Filmfacts: «Vielmachglas»
- Kinostart: 8. März 2018
- Genre: Komödie/Roadmovie
- FSK: 6
- Laufzeit: 91 Min.
- Kamera: Felix Novo de Oliveira
- Buch: Finn Christoph Stroeks
- Regie: Florian Ross
- Schauspieler: Jella Haase, Marc Benjamin, Matthias Schweighöfer, Ilka Bessin, Juliane Köhler, Uwe Ochsenknecht, Emma Drogunova
- OT: Vielmachglas (DE 2018)
Regisseur Florian Ross hat von den Besten gelernt – zumindest was das Einspiel an den deutschen Kinokassen angeht. Neben der Inszenierung einiger Kurzfilme, begleitete er unter Anderem Matthias Schweighöfer zum Zwecke eines ausführlichen Making Ofs am Set seines Großstadtmärchens «Der Nanny»; kein Wunder also, dass sich Ross für sein Langfilmdebüt ganz deutlich an den gängigen Wohlfühlmechanismen all jener Filme orientiert, die hierzulande schon mal mehrere Millionen Besucher in die Kinos locken. Dazu gehört nicht bloß der von seiner skurrilen Wortschöpfung her an «KeinOhrHasen» oder «Kokowääh» erinnernde Titel «Vielmachglas». Die Instagram-tauglichen Bilder, die Verwendung von gefühliger Radiopopmusik und gebetsmühlenartig vorgetragene Glückskeks- und Abreißkalenderbotschaften machen die Roadmoviekomödie zu einer berechenbaren Nummer.

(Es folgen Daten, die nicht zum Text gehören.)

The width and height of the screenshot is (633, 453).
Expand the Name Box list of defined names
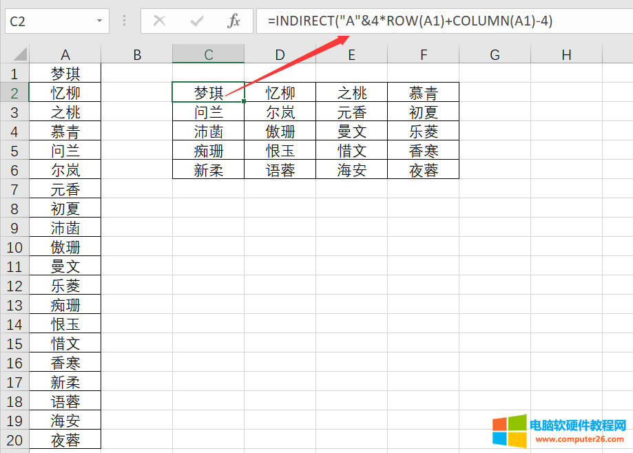tap(98, 21)
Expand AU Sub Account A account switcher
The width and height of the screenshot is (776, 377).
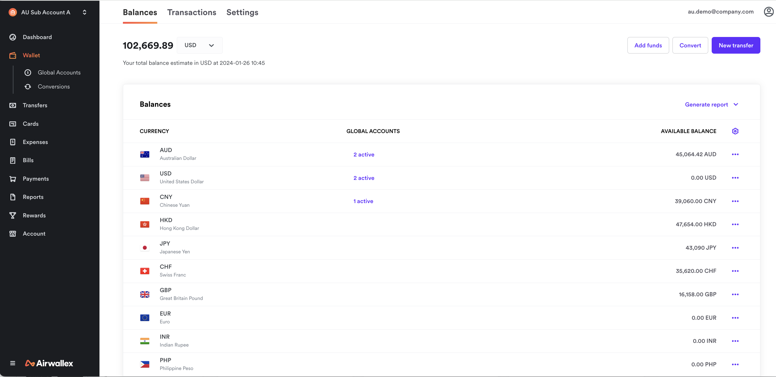pyautogui.click(x=84, y=12)
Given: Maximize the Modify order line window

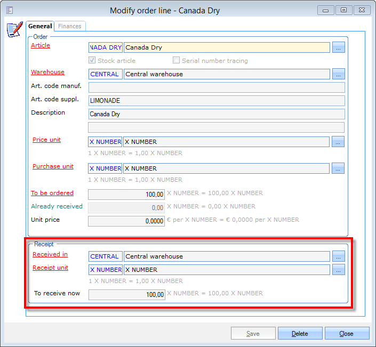Looking at the screenshot, I should [x=344, y=10].
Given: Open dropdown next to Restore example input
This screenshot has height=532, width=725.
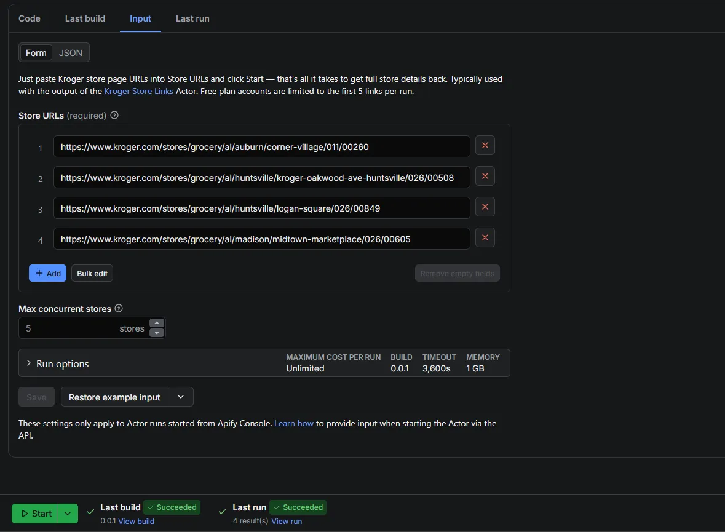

Doch schon bei der Besetzung lässt sich erkennen, dass Ross ein wenig mehr vorhatte, denn auch, wenn «Vielmachglas» suggeriert, man hätte es hier mit der nächsten Schweighöfer-Komödie zu tun, steht im Fokus der Geschichte eigentlich nämlich ganz anderes: Chantal-Darstellerin Jella Haase aus mittlerweile drei «Fack ju Göhte»-Filmen. Und genau dieser ist es zu verdanken, dass die Komödie trotz diverser abgegriffener Klischees immer noch ziemlich charmant ist.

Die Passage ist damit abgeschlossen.